There's nothing like a bunch of fat Americans arguing about what is the best diet. Fat Americans... with their SUV's stuffed with empty fast food bags, arguing passionately about whether low-carb or low-fat is the way to go. It's just so comical. We've turned into this society of spoiled, obese consumers who like to argue on the Internet. We watch reality TV, that is so heavily edited that it might as well be scripted. We play video games that realistically depict commado missions and professional sports, yet many of us get winded going up steps because an elevator broke down. We live in this self-absorbed, vicarious existence of life-that-is-not-really-life-but-virtually-and-technically-impressive.

/...End of rant.
Well, I can't speak for the others on this thread but

1. I'm not fat (at 6'3' 225 lbs - chest six inches larger than my waist)
2. I don't own a SUV - I drive a Ford Escort
3. I don't eat at fast food restuarants - in fact, I avoid them like the plague.
4. I don't watch 'reality' TV - in fact, I think it all boring bullshit.
5. I don't play video games - I have terrible hand/eye coordination, and find such games frustrating and boring.
6. Until my retirement about 2 years ago, I worked on the third floor a building, and took the stairs about 98 pr cent of the time instead of the elevator.

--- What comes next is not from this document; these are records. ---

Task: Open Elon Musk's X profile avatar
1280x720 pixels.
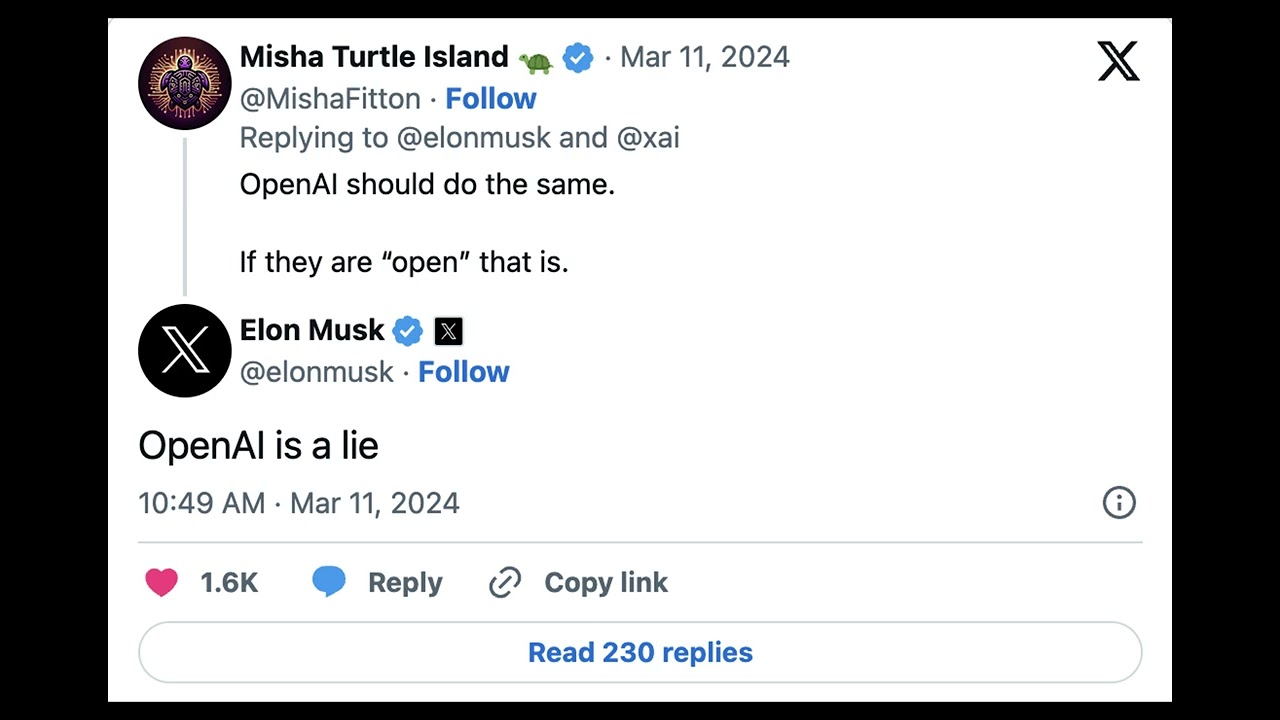Action: click(185, 351)
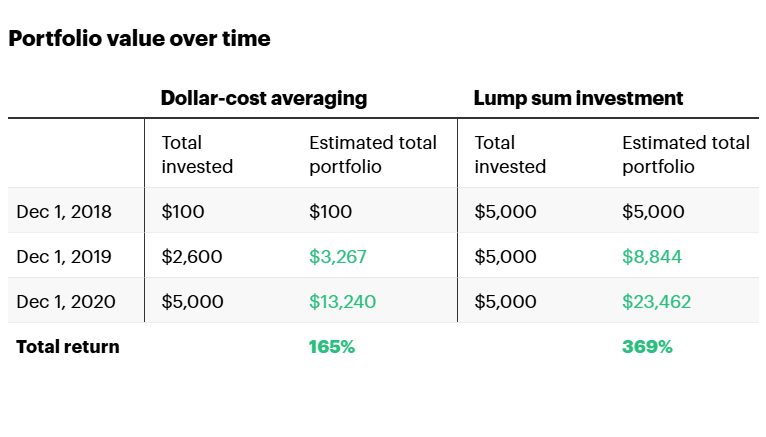
Task: Click the 369% total return figure
Action: click(x=647, y=347)

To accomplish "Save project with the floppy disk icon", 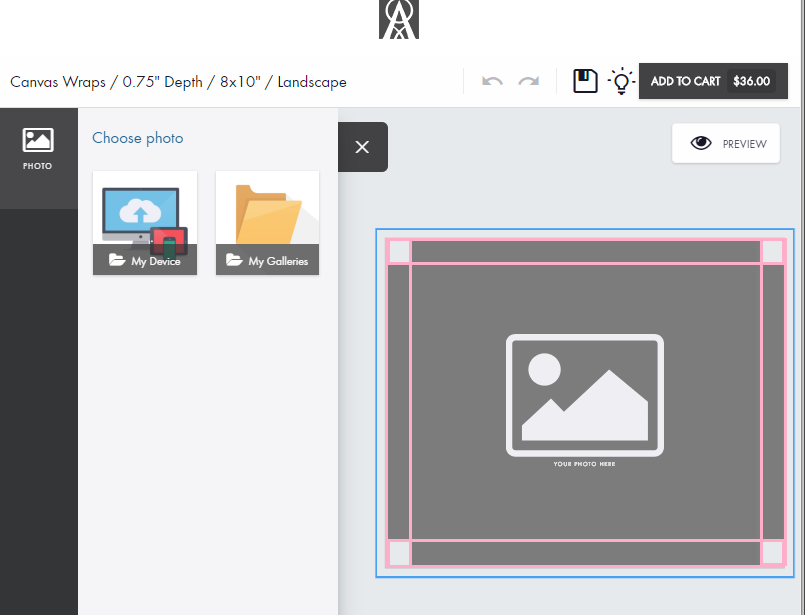I will pos(585,81).
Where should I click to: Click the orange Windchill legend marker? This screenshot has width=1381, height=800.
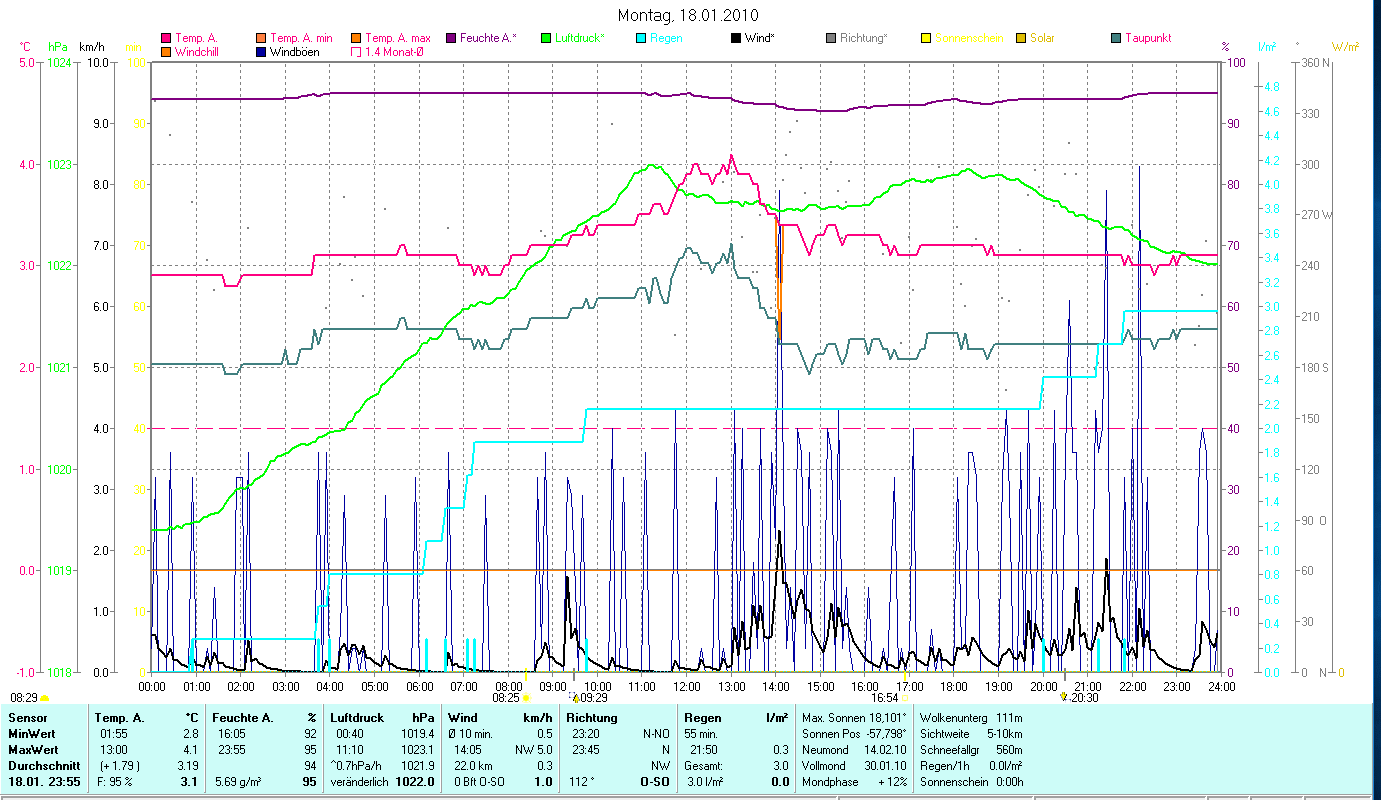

In any case, you seem like a caring sort of guy. Thanks for your concern.


Quote:
Originally posted by Wyrdsmyth
Seriously, the funny thing is, multimillion dollar diet industry aside, we all know how to lose weight and keep it off, which is as obvious as breathing: Exercise and eat moderately, don't go to extremes, and go for a walk or bike ride a few times a week.
Add 'don't eat crap' to your list, and I think you're on to something there, W.